Having previously been appointed a Commander of the Royal Victorian Order (CVO) in the 1971 New Year Honours, and Dame Commander of the Royal Victorian Order (DCVO) in the 1984 New Year Honours, Hussey was promoted to Dame Grand Cross of the Royal Victorian Order (GCVO) in the 2013 Birthday Honours. An armorial plate for her was installed at the Queen's Chapel of the Savoy in 2017.

In September 2015, she received the Sash of Special Category of the Order of the Aztec Eagle, the highest Mexican honour awarded to a foreigner.

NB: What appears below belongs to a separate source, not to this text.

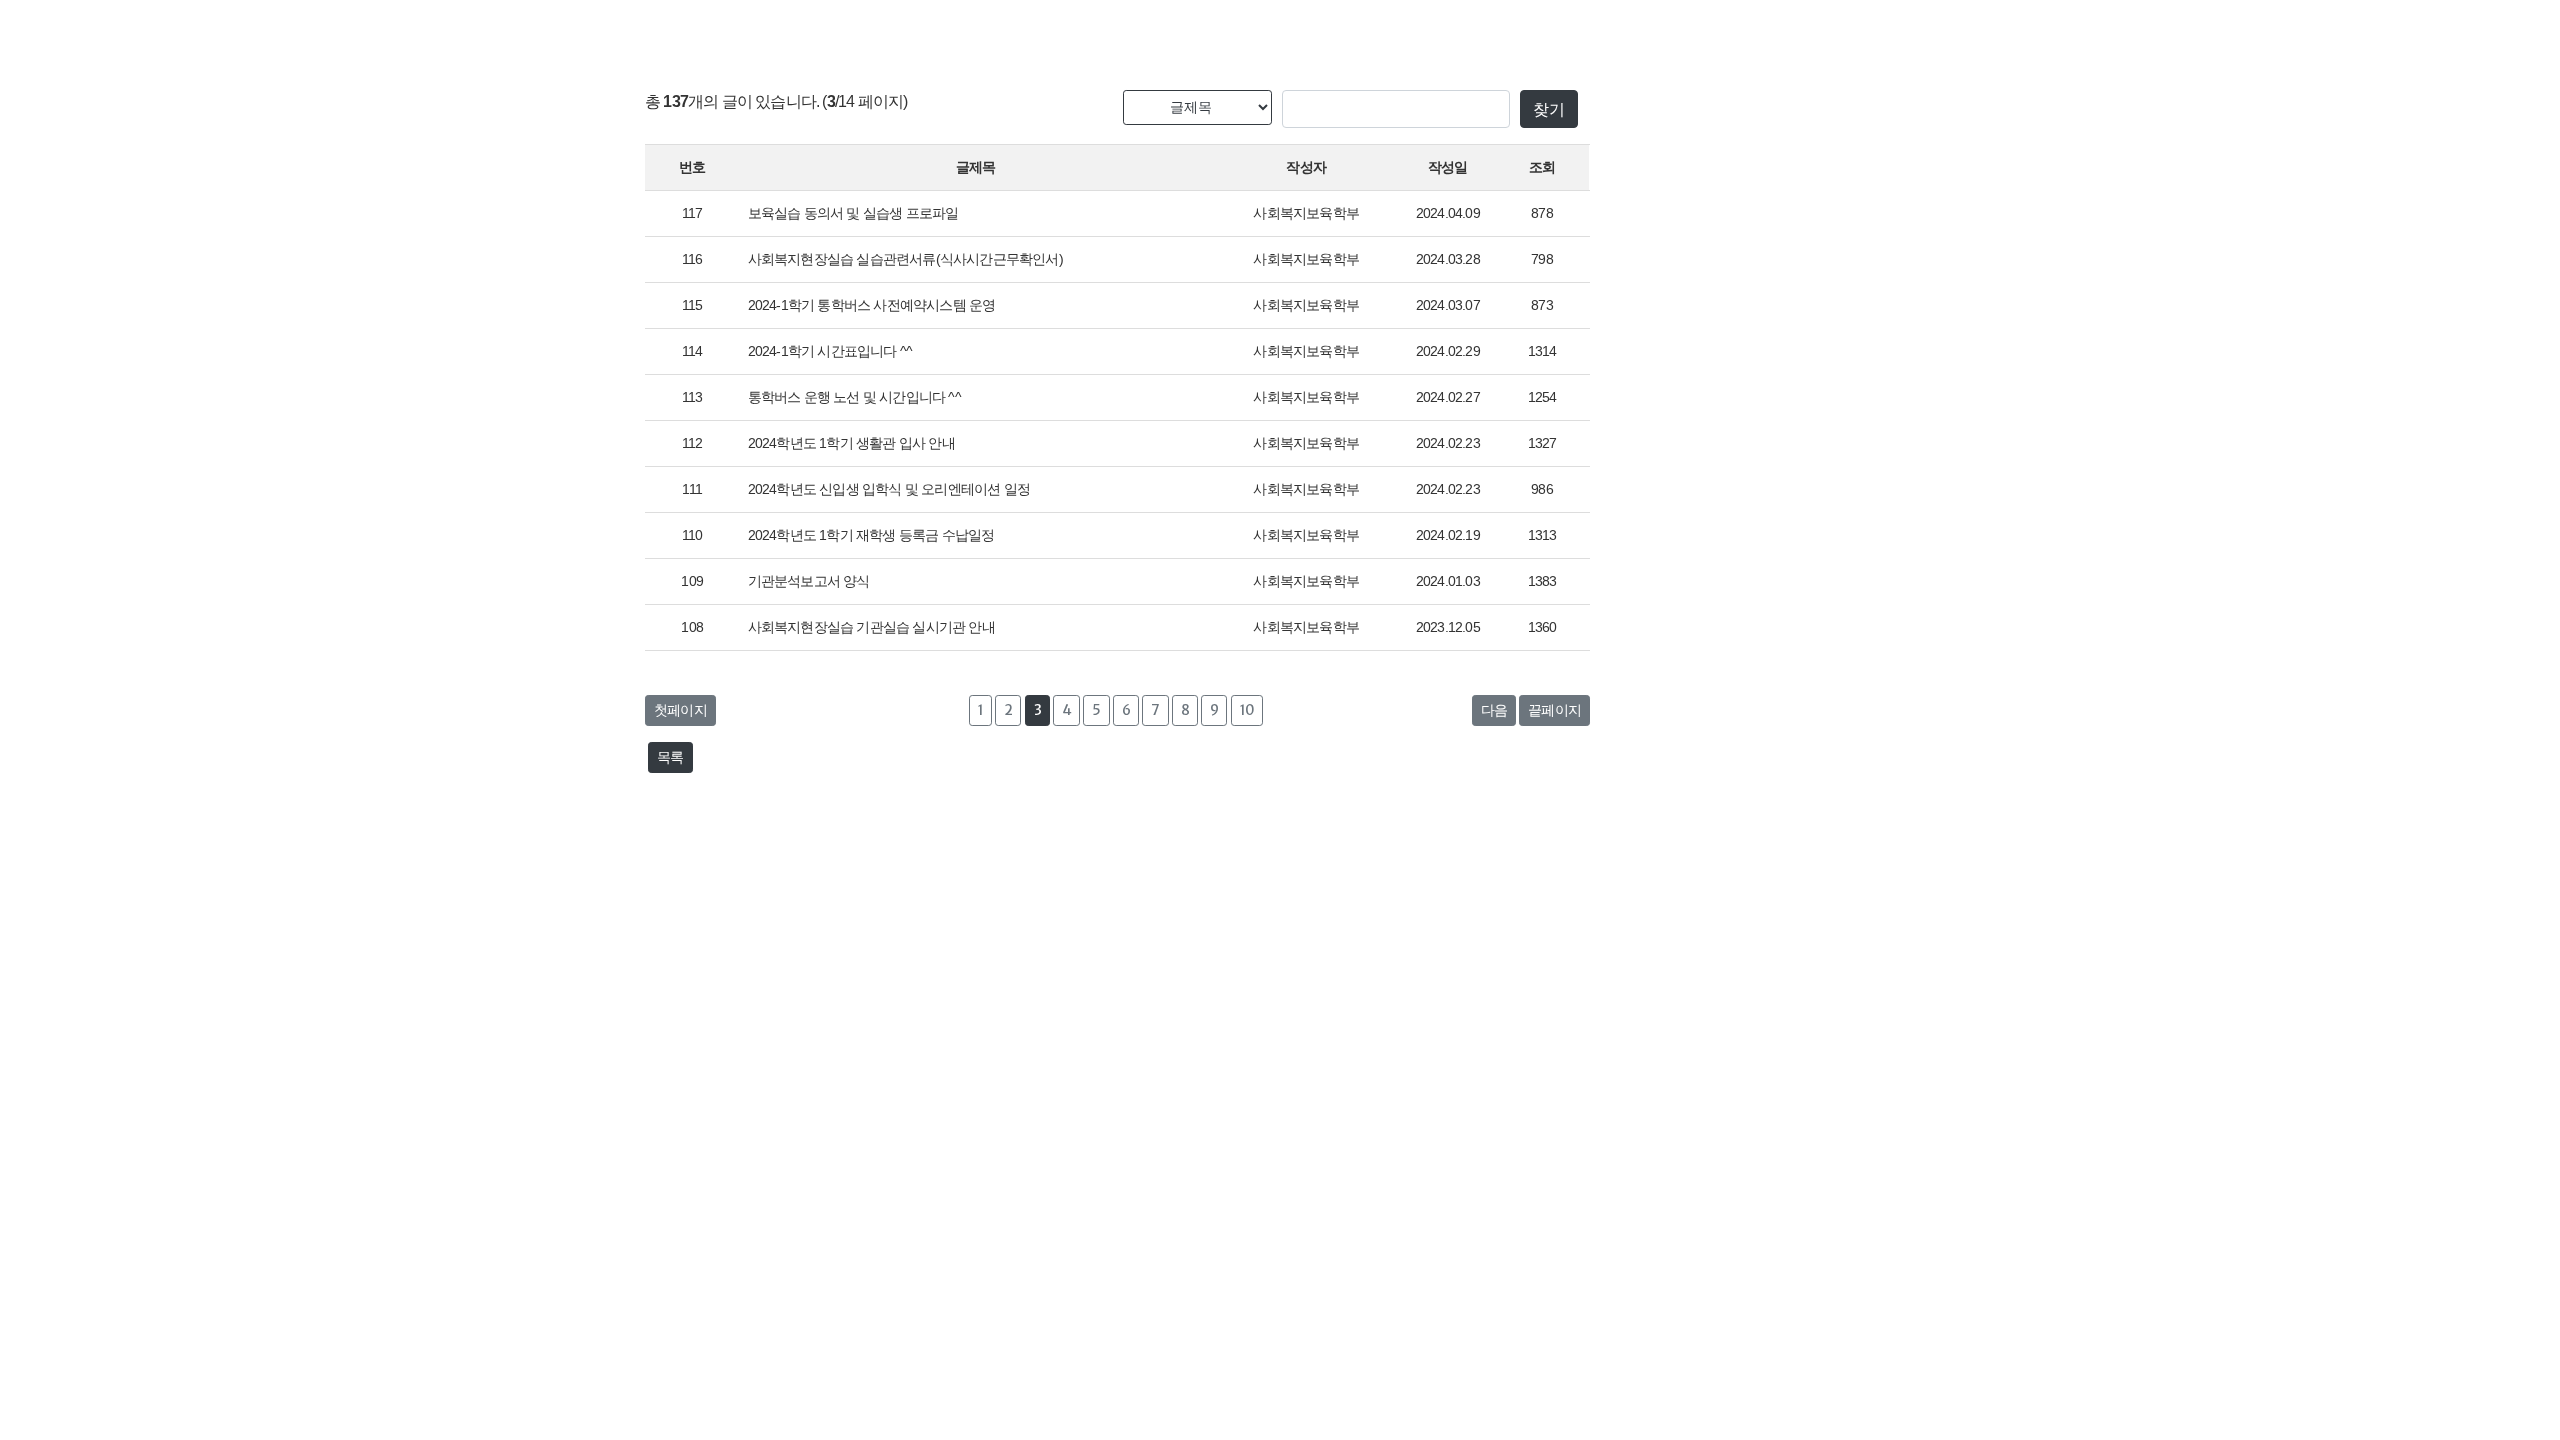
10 (1247, 710)
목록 (670, 757)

Country: Date; Appointment; Ribbon; Post-nominal letters; Notes
United Kingdom: 31 December 1970; Commander of the Royal Victorian Order; CVO; Promoted to DCVO in 1983
31 December 1983: Dame Commander of the Royal Victorian Order; DCVO; Promoted to GCVO in 2013
15 June 2013: Dame Grand Cross of the Royal Victorian Order; GCVO
6 February 1977: Queen Elizabeth II Silver Jubilee Medal
6 February 2002: Queen Elizabeth II Golden Jubilee Medal
6 February 2012: Queen Elizabeth II Diamond Jubilee Medal
6 February 2022: Queen Elizabeth II Platinum Jubilee Medal
Mexico: 21 August 2019; Sash of Special Category of the Order of the Aztec Eagle

==In popular culture==
Hussey is portrayed by Haydn Gwynne in season 5 of The Crown.